Clark County is one of four participants in a regional sewer partnership that includes Clark Regional Wastewater District and the cities of Battle Ground and Ridgefield.
On April 17, 2012, the Board of County Commissioners approved a memorandum of understanding (MOU) that lays the groundwork for creating a regional entity under Washington law during the next four months.
Battle Ground, Ridgefield and Clark Regional Wastewater District had earlier approved the MOU. A board of directors, consisting of Clark County Commissioner Tom Mielke, Clark Regional Wastewater District Commissioner Neil Kimsey, Ridgefield Mayor Ron Onslow and Battle Ground Mayor Shane Bowman, will guide the proposed regional alliance forward.
The board, meeting on May 18, 2012, agreed that the proposed partnership should be called the Discovery Clean Water Alliance. The name reflect Lewis and Clark’s “Corps of Discovery” Expedition that first explored the area more than 200 years ago, as well as the potential for sewer service to open up new employment lands for economic development and job creation.
The partnership also is projected to have economic benefits for the Hazel Dell-Salmon Creek area. To encourage economic development, sewer connection charges for Hazel Dell-Salmon Creek developments will drop by 20 to 30 percent, largely though restructuring existing debt in the current low interest rate environment. Although there will be small increases in bimonthly rates during early years (roughly at the rate of inflation), rates are projected to be reduced by 5 to 10 percent in 10 to 15 years, should development occur as expected.
If the alliance is created, the four partners eventually would combine their existing regional assets, such as sewage treatment plants. Each partner would pay for its proportional share of operating and maintenance costs based on its sewage flow.
Sewage treatment plants
In June 2014, Clark County Commissioners agreed to transfer the county-owned Salmon Creek Wastewater Treatment Plant to the Discovery Clean Water Alliance. The county also agreed to transfer pump stations and regional interceptor sewer lines.

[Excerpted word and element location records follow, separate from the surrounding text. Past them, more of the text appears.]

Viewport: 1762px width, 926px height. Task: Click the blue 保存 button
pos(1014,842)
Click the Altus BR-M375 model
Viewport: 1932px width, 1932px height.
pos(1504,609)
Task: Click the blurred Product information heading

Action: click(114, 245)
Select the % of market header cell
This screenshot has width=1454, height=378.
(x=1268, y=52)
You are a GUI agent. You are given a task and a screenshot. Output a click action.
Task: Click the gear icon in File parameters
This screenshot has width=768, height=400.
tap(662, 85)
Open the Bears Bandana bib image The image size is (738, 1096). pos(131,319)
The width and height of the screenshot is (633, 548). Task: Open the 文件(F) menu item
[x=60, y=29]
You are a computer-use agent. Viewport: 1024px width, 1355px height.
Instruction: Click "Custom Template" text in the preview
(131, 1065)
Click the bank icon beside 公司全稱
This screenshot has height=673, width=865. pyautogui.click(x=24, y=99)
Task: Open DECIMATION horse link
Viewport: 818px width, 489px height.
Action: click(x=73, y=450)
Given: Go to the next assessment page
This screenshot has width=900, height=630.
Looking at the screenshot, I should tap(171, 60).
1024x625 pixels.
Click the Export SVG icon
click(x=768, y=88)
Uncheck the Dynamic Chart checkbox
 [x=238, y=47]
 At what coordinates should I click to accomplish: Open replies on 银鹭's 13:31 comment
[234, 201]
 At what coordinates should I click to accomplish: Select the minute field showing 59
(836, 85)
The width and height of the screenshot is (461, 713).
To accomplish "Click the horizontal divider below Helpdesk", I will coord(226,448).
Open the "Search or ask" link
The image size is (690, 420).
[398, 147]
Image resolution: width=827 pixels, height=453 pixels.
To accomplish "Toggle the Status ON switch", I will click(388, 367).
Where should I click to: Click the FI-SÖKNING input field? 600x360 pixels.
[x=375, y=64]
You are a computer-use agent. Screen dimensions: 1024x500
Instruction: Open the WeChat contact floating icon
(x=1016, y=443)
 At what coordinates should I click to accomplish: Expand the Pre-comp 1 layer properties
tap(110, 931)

Clark County will continue to operate the Salmon Creek plant for a five-year period beginning Jan. 1, 2015. Plant employees would remain County employees during this five-year period.
The regional partnership eventually would decide if it wants to continue contracting with the county or have employees transferred so the alliance would have its own staff. The county expects to have a transition agreement to ensure Public Works employees would go to work for the alliance, assuming that it does not want to continue contracting with the county to operate the treatment plant.